Below, you’ll find sample ways to S.M.A.C.K. your Inner Critic in five key categories. Use a different technique every week — or every day, if need be! Over time, you’ll find your Inner Critic losing much of its power, and your own sense of self-confidence expanding.

S.M.A.C.K.

Self-Confidence

In order to beat the Inner Critic, it’s important that you have faith in yourself. Work on building your authentic belief that you are worthy of the life you want.

Example: Tell yourself a different story. Use the power of neurolinguistics to reprogram your brain. Instead of repeating what you “can’t do” or what’s “so hard” for you, simply say that you’ve decided to do it, or better yet, that your ARE doing it. Instead of repeating the story to yourself that losing weight is hard, use a different tactic: tell yourself, losing weight is so easy. Say that out loud every day.

Motivation
Developing the ability to motivate yourself — particularly when you’re feeling discouraged or have lost steam — requires you to know yourself deeply. You need to know what your core values are, and what will compel you to go after a goal, even when it’s difficult.

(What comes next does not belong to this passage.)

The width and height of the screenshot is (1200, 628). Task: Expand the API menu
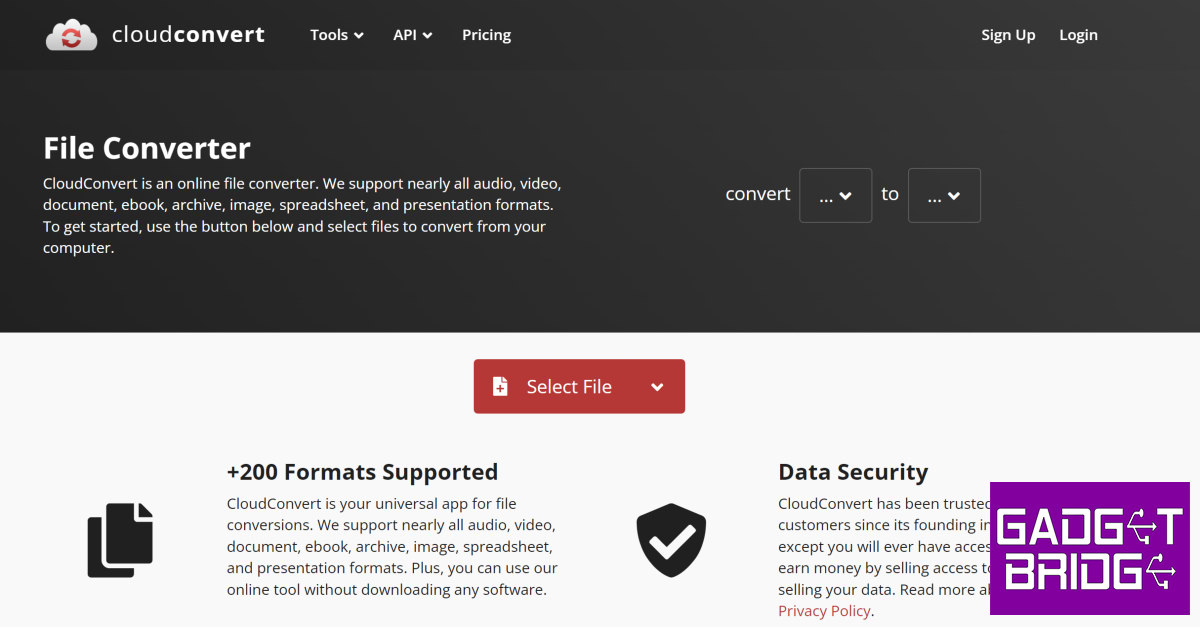coord(412,35)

Example: Look back on your life and consider what types of motivations inspired you to accomplish challenging things in the past. Run through the list of people you admire and explore what values are inherent in the traits you admire. Look for ways to emulate them in small, daily ways. Another good way to build your arsenal of motivations is to ask your friends what they do to motivate themselves (to exercise, eat right, make time for themselves, whatever). Experiment with the most promising-sounding strategies to see if some of them will work for you.

Action
The Inner Critic hates it when you actually do something to move toward your dreams. Taking action (even in small steps) is the most powerful way of proving you’re serious about your intentions to create the life you want. Once you begin taking daily action, you’re really on your way. Every time you’re able to say, “Yes! I did that!” the Inner Critic goes to sit in time out.

Example: Every day make one choice that moves you toward a healthy lifestyle, even if it doesn’t seem like much. Those daily actions add up. Jump on the treadmill for ten minutes. Do a few pushups. Go for a walk. Have one good piece of chocolate instead of a pile of cookies.

Creativity
Keep the Inner Critic on its toes by experiencing new things. Try something silly or scary that takes you outside your comfort zone and helps you see yourself — body, mind and spirit — in a new way.

Example: Sign up for a dance class, a yoga retreat, or an acting class.

Kindness
Make sure self-care is a part of your daily routine, even if it’s just ten deep breaths before you walk out the door in the morning. When you actively embrace pleasurable experiences, you are showing the Inner Critic that you respect and love yourself (and shriveling your Inner Critic in the process).

Example: Make a list of 50 things you love to do and actually do one of them. Right now.

Experimenting with the S.M.A.C.K. techniques is bound to give you a boost of motivation and self-confidence. We hope that you’ll use the techniques you find on our blog to knock out your Inner Critic and begin living your life with greater consciousness. Because here’s what we discovered: When you focus your attention on creating your life on purpose, your dreams come true.

The great thing about S.M.A.C.K.s is that they apply to every part of your life. So on Becoming a Stepmom, I’ll focus the S.M.A.C.K.s on all things stepmom. Your relationship with your partner, the kids, the ex.
So what S.M.A.C.K.s have you tried in order to keep your sanity intact and your relationships growing?